Happy Birthday Margaret Walker!

Margaret Walker

Margaret Walker (Photo credit: Wikipedia)

Cover of "Jubilee"

Cover of Jubilee

Some left the South for better educational opportunities. Margaret Walker was pushed to leave by none other than esteemed poet, Langston Hughes. In literary circles, we call him, “Uncle Langston,” because besides advocating for the beauty and culture of African Americans long before it was fashionable, he was a very generous supporter of young black writers.  Margaret Walker’s parents were in prominent positions in their academic jobs at Dillard in New Orleans, Louisiana. They invited Langston Hughes to speak to the students and while there, he generously read some of her poetry, written by her at just sixteen years old.

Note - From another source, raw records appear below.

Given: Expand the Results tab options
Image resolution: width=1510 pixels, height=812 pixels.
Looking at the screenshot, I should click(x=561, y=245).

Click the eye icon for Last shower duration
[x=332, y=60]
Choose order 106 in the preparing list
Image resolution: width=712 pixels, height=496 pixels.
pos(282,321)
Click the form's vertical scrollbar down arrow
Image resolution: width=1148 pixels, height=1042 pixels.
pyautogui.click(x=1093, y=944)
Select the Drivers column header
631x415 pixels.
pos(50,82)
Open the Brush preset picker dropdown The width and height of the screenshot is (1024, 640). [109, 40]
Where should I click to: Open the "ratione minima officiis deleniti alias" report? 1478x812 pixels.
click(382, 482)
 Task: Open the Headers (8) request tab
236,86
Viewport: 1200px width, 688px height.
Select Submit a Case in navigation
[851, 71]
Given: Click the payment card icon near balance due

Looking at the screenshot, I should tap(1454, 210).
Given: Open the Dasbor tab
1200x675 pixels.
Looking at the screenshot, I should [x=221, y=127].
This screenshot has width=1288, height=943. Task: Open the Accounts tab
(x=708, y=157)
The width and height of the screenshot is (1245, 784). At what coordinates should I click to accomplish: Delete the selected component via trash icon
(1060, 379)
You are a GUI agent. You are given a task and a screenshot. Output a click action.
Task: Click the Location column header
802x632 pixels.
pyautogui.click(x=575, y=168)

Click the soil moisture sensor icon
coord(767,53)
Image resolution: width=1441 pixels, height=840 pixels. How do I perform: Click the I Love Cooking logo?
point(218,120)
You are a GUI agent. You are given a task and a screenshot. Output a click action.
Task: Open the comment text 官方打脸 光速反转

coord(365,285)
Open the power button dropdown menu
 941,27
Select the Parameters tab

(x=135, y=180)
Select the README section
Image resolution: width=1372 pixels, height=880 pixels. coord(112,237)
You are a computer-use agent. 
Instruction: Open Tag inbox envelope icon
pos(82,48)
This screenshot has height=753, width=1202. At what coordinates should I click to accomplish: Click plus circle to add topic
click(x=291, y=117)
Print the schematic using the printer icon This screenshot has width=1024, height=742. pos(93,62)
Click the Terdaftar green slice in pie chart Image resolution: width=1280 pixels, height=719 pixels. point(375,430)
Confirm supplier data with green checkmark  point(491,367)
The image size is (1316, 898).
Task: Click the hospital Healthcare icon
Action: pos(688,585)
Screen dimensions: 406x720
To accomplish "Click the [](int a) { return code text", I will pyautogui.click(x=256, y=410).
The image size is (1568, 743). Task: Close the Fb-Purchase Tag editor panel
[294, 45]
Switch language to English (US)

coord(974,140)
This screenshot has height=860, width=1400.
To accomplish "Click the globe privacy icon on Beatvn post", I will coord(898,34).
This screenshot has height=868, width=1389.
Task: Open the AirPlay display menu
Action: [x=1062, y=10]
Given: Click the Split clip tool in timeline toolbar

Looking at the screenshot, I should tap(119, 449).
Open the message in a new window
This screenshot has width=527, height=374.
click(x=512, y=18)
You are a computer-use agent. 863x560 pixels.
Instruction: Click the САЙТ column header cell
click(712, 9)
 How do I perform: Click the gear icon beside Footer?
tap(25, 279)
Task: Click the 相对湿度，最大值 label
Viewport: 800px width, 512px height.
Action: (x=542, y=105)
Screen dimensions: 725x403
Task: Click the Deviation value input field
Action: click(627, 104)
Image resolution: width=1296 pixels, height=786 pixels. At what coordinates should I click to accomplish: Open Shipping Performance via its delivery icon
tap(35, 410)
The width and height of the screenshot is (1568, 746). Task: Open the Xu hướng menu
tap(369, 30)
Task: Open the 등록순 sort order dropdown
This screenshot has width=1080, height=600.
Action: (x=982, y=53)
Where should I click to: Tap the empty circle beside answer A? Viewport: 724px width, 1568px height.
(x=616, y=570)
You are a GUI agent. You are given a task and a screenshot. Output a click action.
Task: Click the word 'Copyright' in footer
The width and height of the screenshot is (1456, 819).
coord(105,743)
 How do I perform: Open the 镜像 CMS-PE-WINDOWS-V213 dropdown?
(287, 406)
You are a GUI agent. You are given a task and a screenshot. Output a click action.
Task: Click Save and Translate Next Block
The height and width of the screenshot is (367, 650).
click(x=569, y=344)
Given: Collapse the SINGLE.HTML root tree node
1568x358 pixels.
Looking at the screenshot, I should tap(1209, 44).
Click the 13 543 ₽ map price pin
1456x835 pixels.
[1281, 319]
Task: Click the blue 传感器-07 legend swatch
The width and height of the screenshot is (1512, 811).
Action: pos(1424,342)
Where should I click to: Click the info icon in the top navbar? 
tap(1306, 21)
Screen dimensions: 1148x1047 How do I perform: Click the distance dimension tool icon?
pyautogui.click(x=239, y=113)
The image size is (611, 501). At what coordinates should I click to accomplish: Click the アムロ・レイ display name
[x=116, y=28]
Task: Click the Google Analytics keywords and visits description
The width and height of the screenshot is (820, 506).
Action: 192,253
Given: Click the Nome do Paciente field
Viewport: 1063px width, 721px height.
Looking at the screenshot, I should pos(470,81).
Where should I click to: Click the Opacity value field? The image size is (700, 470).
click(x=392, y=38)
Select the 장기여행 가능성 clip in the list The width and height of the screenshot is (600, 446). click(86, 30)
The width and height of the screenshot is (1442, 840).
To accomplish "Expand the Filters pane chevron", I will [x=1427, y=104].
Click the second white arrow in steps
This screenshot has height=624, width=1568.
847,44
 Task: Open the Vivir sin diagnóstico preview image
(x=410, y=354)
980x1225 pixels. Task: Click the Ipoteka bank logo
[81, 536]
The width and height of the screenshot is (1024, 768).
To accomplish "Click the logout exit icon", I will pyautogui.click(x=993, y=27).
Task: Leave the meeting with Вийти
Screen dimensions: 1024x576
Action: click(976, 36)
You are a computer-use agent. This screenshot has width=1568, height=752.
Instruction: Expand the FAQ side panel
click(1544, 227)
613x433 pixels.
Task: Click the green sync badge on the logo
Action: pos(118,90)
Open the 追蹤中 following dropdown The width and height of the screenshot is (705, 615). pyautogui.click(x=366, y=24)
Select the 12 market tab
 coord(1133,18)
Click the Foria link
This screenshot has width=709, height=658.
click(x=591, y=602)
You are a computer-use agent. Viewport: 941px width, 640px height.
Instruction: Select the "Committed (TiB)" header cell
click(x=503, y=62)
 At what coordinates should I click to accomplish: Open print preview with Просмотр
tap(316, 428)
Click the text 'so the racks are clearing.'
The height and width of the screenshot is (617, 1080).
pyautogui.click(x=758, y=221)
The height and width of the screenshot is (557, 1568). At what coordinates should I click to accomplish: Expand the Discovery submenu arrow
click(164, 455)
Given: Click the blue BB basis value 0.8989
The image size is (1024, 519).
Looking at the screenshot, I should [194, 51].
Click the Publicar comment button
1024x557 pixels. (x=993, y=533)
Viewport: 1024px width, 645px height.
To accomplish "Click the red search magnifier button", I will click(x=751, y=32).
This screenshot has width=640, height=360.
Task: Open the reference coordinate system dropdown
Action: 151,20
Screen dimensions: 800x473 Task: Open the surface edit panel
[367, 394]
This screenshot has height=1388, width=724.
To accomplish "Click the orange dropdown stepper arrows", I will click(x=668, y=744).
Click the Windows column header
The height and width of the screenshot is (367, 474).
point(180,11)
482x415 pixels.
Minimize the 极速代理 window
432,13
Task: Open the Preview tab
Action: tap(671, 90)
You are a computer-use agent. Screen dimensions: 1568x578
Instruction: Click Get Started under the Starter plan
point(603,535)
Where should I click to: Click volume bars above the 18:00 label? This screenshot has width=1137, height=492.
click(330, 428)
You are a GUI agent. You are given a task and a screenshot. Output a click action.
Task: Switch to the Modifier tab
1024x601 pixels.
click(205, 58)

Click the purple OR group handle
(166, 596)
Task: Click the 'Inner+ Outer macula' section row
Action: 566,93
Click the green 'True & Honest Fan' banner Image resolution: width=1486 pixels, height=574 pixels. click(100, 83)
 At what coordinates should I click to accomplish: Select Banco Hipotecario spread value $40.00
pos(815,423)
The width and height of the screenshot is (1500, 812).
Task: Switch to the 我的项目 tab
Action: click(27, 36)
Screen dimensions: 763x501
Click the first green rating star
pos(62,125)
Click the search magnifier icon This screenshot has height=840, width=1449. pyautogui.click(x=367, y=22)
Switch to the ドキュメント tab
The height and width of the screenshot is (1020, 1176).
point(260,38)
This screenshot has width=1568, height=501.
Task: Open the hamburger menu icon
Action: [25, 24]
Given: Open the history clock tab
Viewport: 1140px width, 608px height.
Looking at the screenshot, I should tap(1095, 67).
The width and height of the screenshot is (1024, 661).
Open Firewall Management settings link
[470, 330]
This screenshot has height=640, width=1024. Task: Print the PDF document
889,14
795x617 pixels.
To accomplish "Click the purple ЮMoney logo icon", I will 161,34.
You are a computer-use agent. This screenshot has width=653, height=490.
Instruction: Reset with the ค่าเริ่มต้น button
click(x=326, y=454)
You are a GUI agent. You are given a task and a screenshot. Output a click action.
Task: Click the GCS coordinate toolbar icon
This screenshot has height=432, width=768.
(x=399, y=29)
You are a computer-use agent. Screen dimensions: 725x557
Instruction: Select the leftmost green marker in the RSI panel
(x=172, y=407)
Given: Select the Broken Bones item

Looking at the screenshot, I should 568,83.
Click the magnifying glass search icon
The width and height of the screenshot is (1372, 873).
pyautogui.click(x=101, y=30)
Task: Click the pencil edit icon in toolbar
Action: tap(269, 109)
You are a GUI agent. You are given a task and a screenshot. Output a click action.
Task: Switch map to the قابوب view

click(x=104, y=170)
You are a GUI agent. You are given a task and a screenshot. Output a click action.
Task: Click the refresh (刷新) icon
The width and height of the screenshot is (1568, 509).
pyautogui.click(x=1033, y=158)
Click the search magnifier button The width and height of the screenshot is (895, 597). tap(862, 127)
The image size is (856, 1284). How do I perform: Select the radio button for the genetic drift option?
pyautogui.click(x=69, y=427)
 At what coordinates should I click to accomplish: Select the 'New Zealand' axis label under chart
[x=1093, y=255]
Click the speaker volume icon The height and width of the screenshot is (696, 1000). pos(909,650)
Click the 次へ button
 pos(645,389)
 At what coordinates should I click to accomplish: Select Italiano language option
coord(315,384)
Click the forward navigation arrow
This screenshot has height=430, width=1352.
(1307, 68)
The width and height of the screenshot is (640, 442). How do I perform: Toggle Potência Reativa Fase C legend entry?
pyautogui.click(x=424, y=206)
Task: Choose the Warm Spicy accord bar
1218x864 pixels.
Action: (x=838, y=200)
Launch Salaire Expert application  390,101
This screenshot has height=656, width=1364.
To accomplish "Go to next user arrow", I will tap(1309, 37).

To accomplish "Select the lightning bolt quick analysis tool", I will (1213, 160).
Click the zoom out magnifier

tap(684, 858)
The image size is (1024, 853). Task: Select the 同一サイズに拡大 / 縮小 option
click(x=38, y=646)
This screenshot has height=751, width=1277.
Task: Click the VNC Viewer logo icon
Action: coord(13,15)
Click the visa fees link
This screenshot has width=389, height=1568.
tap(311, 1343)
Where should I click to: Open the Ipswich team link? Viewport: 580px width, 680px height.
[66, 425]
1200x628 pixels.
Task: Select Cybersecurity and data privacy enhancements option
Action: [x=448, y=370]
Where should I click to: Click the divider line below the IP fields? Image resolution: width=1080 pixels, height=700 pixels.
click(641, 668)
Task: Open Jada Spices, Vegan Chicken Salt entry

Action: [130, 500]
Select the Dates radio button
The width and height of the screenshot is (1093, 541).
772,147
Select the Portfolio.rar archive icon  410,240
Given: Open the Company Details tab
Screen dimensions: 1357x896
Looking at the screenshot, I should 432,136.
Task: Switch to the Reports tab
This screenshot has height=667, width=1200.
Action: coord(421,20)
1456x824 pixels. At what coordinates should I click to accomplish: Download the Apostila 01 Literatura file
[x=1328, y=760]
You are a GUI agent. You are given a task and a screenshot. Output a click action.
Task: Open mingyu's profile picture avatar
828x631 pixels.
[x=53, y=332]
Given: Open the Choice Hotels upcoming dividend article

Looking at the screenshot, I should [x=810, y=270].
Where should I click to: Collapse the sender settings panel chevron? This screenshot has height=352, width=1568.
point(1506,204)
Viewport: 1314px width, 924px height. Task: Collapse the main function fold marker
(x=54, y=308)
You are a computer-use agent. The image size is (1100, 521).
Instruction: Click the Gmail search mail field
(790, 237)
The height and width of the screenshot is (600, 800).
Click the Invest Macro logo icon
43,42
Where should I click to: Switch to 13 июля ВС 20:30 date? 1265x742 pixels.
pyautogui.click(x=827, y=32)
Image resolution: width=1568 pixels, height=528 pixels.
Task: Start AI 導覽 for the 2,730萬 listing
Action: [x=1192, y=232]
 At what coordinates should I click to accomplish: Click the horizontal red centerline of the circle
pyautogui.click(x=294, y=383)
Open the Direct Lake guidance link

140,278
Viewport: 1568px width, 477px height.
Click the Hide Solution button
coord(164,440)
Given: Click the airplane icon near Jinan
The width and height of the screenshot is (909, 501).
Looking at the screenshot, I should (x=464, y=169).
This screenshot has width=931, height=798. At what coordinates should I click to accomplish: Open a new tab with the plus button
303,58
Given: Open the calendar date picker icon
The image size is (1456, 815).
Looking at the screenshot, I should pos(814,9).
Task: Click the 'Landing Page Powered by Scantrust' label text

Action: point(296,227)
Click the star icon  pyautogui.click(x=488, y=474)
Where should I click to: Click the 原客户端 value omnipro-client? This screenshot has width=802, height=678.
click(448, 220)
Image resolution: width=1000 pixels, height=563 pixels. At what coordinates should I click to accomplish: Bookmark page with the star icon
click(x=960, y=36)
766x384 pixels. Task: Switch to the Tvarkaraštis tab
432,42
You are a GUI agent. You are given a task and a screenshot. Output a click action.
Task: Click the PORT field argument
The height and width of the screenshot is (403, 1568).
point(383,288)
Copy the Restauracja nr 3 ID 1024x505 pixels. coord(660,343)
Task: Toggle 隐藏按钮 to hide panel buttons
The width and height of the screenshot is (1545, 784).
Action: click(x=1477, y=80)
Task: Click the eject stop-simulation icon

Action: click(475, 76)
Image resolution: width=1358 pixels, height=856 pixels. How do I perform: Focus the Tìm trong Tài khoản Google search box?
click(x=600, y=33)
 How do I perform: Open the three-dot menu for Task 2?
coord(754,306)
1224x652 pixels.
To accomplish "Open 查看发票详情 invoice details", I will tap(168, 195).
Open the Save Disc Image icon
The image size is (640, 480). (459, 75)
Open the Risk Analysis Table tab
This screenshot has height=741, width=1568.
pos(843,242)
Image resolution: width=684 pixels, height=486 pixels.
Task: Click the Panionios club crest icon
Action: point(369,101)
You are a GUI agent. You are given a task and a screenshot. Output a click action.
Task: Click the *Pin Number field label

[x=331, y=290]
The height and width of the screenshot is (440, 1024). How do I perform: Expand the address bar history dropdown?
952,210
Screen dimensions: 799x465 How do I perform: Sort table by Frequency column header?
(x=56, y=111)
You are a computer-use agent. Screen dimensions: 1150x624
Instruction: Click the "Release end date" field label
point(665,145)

He told her parents that in order for her to be the writer she could become, she had to get out of the South.  Even though the Walkers worked at an institute of higher learning, Hughes believed that she should leave. She left, physically, when she was only sixteen years old, to transfer her college credits to Northwestern University.  She graduated three years later.

Walker was educated in the north, first at Northwestern and then later at the University of Iowa, but the culture and richness of the South never left her.  While she may have left physically, she never left emotionally. Her prize-winning poetry volume, For My People, was about the beauty and wonder of the African Americans who lived in the South.

It took her nearly thirty years to write the story of her great-grandmother that became Walker’s landmark novel of historical fiction, Jubilee. The story tells of the strength and power of a slave woman in Georgia in the years before, during and after the Civil War.

Despite leaving her homeland at the behest of a famous poet, Margaret Walker felt bound to share her educational gifts. She returned to teach for her entire career at Jackson State University in Mississippi.  Her migration story speaks of the same kind of generous spirit that Langston Hughes shared with her when she was just sixteen years old.

Margaret Walker died in 1998, but if she had lived, today would have been her ninety-eighth birthday.  Today, I write this post to say a Happy Birthday to a legend of historical fiction featuring African American characters.

Some literary critics call Jubilee “the black woman’s Gone With the Wind.”Have you ever read Walker’s seminal work?